EXERCISE:
Each record is to be printed again precisely as it reads.

RECORDS FOR THE EXERCISE:

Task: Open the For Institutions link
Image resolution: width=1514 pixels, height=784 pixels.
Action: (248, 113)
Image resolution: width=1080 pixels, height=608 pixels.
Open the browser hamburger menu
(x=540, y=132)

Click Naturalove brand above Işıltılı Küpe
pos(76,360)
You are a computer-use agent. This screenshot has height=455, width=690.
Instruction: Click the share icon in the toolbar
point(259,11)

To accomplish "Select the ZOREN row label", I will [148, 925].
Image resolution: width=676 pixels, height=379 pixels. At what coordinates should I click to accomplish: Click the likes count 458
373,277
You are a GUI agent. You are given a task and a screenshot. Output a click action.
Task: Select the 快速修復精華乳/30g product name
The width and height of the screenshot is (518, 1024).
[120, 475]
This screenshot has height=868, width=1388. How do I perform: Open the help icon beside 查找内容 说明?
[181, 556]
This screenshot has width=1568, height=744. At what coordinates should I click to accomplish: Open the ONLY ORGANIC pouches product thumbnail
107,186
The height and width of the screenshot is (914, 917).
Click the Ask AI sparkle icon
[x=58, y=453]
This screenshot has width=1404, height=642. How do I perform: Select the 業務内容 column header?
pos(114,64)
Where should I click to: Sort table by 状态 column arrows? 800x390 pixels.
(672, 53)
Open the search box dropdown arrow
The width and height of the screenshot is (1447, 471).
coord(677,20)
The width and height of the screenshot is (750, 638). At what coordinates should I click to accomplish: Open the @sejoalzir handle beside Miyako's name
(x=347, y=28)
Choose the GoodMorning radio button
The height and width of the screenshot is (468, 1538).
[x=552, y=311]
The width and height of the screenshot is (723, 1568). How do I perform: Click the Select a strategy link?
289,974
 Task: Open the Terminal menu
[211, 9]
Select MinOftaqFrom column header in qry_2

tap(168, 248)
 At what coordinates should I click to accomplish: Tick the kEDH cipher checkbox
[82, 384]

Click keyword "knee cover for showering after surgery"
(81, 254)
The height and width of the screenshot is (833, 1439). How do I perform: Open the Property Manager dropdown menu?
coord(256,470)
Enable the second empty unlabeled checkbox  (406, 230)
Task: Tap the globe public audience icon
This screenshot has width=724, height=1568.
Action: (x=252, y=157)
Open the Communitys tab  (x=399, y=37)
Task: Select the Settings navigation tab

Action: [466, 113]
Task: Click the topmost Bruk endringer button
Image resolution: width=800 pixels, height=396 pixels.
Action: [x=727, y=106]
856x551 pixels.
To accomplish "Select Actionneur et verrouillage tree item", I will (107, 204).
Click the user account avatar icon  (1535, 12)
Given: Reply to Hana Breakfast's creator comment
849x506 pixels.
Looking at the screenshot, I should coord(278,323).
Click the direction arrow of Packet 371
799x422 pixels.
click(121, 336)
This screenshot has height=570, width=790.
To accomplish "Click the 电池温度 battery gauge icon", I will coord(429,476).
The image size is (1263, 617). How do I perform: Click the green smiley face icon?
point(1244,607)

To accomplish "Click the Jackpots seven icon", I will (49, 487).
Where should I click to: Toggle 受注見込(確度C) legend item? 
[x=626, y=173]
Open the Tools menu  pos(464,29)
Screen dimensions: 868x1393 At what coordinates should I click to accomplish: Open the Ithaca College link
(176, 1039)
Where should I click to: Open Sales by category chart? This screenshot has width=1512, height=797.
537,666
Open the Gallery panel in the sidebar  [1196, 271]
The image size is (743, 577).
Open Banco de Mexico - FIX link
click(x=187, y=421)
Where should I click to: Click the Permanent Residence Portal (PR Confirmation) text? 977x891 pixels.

REPLY:
Task: Open the For Institutions link
Image resolution: width=1514 pixels, height=784 pixels.
Action: (248, 113)
Image resolution: width=1080 pixels, height=608 pixels.
Open the browser hamburger menu
(x=540, y=132)

Click Naturalove brand above Işıltılı Küpe
pos(76,360)
You are a computer-use agent. This screenshot has height=455, width=690.
Instruction: Click the share icon in the toolbar
point(259,11)

To accomplish "Select the ZOREN row label", I will [148, 925].
Image resolution: width=676 pixels, height=379 pixels. At what coordinates should I click to accomplish: Click the likes count 458
373,277
You are a GUI agent. You are given a task and a screenshot. Output a click action.
Task: Select the 快速修復精華乳/30g product name
The width and height of the screenshot is (518, 1024).
[120, 475]
This screenshot has height=868, width=1388. How do I perform: Open the help icon beside 查找内容 说明?
[181, 556]
This screenshot has width=1568, height=744. At what coordinates should I click to accomplish: Open the ONLY ORGANIC pouches product thumbnail
107,186
The height and width of the screenshot is (914, 917).
Click the Ask AI sparkle icon
[x=58, y=453]
This screenshot has width=1404, height=642. How do I perform: Select the 業務内容 column header?
pos(114,64)
Where should I click to: Sort table by 状态 column arrows? 800x390 pixels.
(672, 53)
Open the search box dropdown arrow
The width and height of the screenshot is (1447, 471).
coord(677,20)
The width and height of the screenshot is (750, 638). At what coordinates should I click to accomplish: Open the @sejoalzir handle beside Miyako's name
(x=347, y=28)
Choose the GoodMorning radio button
The height and width of the screenshot is (468, 1538).
[x=552, y=311]
The width and height of the screenshot is (723, 1568). How do I perform: Click the Select a strategy link?
289,974
 Task: Open the Terminal menu
[211, 9]
Select MinOftaqFrom column header in qry_2

tap(168, 248)
 At what coordinates should I click to accomplish: Tick the kEDH cipher checkbox
[82, 384]

Click keyword "knee cover for showering after surgery"
(81, 254)
The height and width of the screenshot is (833, 1439). How do I perform: Open the Property Manager dropdown menu?
coord(256,470)
Enable the second empty unlabeled checkbox  (406, 230)
Task: Tap the globe public audience icon
This screenshot has width=724, height=1568.
Action: (x=252, y=157)
Open the Communitys tab  (x=399, y=37)
Task: Select the Settings navigation tab

Action: [466, 113]
Task: Click the topmost Bruk endringer button
Image resolution: width=800 pixels, height=396 pixels.
Action: [x=727, y=106]
856x551 pixels.
To accomplish "Select Actionneur et verrouillage tree item", I will (107, 204).
Click the user account avatar icon  (1535, 12)
Given: Reply to Hana Breakfast's creator comment
849x506 pixels.
Looking at the screenshot, I should coord(278,323).
Click the direction arrow of Packet 371
799x422 pixels.
click(121, 336)
This screenshot has height=570, width=790.
To accomplish "Click the 电池温度 battery gauge icon", I will coord(429,476).
The image size is (1263, 617). How do I perform: Click the green smiley face icon?
point(1244,607)

To accomplish "Click the Jackpots seven icon", I will (49, 487).
Where should I click to: Toggle 受注見込(確度C) legend item? 
[x=626, y=173]
Open the Tools menu  pos(464,29)
Screen dimensions: 868x1393 At what coordinates should I click to accomplish: Open the Ithaca College link
(176, 1039)
Where should I click to: Open Sales by category chart? This screenshot has width=1512, height=797.
537,666
Open the Gallery panel in the sidebar  [1196, 271]
The image size is (743, 577).
Open Banco de Mexico - FIX link
click(x=187, y=421)
Where should I click to: Click the Permanent Residence Portal (PR Confirmation) text? 977x891 pixels.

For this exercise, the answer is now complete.